Voices of abyssal thinking: a communication ethnographic study in Mendonça Potiguara indigenous community
Indigenous; Invisibility; abyssal thinking; Sociology of communication; Sociology of culture.
This investigation proposes an ethnographic communicational study with the Mendonça Potiguara people located in Rio Grande do Norte, Brazil. We focus on the communicative processes in their physical world and also its relationship with digital environment. We follow an ethnography of the south wich is based on Boaventura Santos theories. We identified communicative practices based on the communicational ethnography that we performed in the community. We analyzed how digital tools have been used by that group focusing on their Facebook pages: Santa Terezinha Povo Mendonça Potiguara Indigenous Community and Amarelão em Foco blog. We examined the social networks of indigenous leaders during Brazilian presidential elections. Also, we observed Chestnut Festival as a communicational process.

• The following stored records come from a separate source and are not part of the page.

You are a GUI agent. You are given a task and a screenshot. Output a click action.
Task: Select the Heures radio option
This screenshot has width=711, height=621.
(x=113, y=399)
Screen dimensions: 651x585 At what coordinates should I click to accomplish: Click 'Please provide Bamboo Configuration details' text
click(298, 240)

After a investigative study and based on the concept of virtual bios (SODRÉ, 2009) we raised the hypothesis that indigenous immersion in virtuality and their adherence to cyberspace implies a new qualification of life. The abyssal theory is described by Santos (2009) as a social invisibility field where suppression forces are acting against inhabitants of this social space. This is the sociological context where indigenous are inserted. With that perspective in mind, we aim to unveil how communicative practices arising from the actions of the abyssal inhabitants cause fissures in the radical line.